FVIIA as therapeutic agent in hemophilia and beyond

Abstract

Around 20% of the patients with severe hemophilia develop inhibitory antibodies against the factor they lack. In these patients the administration of FVIII/FIXconcentrates are not hemostatically effective. Since FVIIa is not enzymatically active unless complexed with tissue factor (TF) exposed following an injury to the vessel wall, it was considered an attractive candidate for improved treatment of patients with inhibitors. Plasma-derived FVIIa was purified and shown to induce hemostasis in two hemophilia A patients with inhibitors.
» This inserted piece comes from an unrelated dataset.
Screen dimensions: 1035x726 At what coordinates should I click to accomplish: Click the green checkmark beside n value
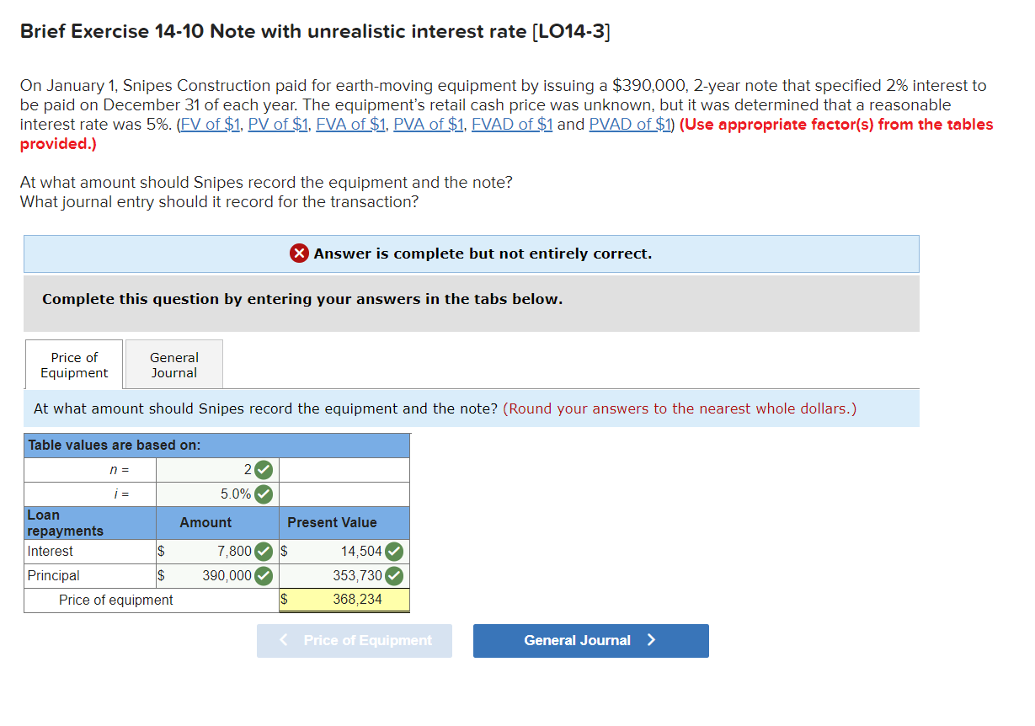pos(262,470)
Later recombinant FVIIa (rFVIIa) was developed and pharmacological doses have an efficacy rate of around 90% in serious bleedings and permit major orthopaedic surgery. These findings were a breakthrough in understanding the FVII-TF pathway in hemostasis. The initially formed FVIIa-TF complexes provide a limited amount of thrombin, activating FVIII, FV, FXI as well as platelets. On the activated platelet surface the full burst of thrombin necessary for generating a firm fibrin hemostatic plug occurs. In case of impaired thrombin generation, loose fibrin plugs easily dissolved are formed. Extra rFVIIa enhances thrombin generation and generates tight fibrin plugs.